START EXCERPTED DATA
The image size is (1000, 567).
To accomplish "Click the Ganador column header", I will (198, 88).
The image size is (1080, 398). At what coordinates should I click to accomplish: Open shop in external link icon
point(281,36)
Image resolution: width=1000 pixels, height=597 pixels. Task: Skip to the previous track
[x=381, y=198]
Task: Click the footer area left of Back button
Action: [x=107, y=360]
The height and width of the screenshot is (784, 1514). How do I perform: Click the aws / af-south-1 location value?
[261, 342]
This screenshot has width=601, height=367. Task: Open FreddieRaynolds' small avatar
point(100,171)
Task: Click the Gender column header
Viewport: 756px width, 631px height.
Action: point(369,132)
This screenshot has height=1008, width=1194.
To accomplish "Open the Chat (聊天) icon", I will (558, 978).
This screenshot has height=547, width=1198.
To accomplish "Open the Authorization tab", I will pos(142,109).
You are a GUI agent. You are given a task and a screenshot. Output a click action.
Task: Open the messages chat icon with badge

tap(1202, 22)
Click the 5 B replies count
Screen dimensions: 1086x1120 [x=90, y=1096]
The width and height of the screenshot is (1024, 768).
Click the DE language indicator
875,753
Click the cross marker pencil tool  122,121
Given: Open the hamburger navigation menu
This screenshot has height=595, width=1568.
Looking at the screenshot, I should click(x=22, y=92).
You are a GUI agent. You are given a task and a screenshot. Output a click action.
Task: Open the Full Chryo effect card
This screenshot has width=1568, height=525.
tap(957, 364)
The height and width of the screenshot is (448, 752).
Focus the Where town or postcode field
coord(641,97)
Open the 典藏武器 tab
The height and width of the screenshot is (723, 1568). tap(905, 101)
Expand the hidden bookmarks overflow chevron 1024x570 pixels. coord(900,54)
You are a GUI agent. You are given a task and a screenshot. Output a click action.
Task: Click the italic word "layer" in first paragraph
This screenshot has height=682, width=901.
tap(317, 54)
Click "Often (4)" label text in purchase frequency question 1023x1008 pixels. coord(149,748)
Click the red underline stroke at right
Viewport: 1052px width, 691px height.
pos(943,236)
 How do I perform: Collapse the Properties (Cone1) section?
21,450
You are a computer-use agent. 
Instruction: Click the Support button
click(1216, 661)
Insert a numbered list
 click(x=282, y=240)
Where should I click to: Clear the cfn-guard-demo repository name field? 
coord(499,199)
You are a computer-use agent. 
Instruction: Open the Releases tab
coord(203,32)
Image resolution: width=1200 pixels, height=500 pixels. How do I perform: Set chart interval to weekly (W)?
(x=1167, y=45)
END EXCERPTED DATA
- YOUR TASK: In the entries above, the lines from the one bearing "Image resolution: width=1000" up to and including the one bearing "Given: Open the hamburger navigation menu" should be transcribed exactly; no other line is wanted.

- OUTPUT OF THE EXERCISE:
Image resolution: width=1000 pixels, height=597 pixels. Task: Skip to the previous track
[x=381, y=198]
Task: Click the footer area left of Back button
Action: [x=107, y=360]
The height and width of the screenshot is (784, 1514). How do I perform: Click the aws / af-south-1 location value?
[261, 342]
This screenshot has width=601, height=367. Task: Open FreddieRaynolds' small avatar
point(100,171)
Task: Click the Gender column header
Viewport: 756px width, 631px height.
Action: point(369,132)
This screenshot has height=1008, width=1194.
To accomplish "Open the Chat (聊天) icon", I will (558, 978).
This screenshot has height=547, width=1198.
To accomplish "Open the Authorization tab", I will pos(142,109).
You are a GUI agent. You are given a task and a screenshot. Output a click action.
Task: Open the messages chat icon with badge

tap(1202, 22)
Click the 5 B replies count
Screen dimensions: 1086x1120 [x=90, y=1096]
The width and height of the screenshot is (1024, 768).
Click the DE language indicator
875,753
Click the cross marker pencil tool  122,121
Given: Open the hamburger navigation menu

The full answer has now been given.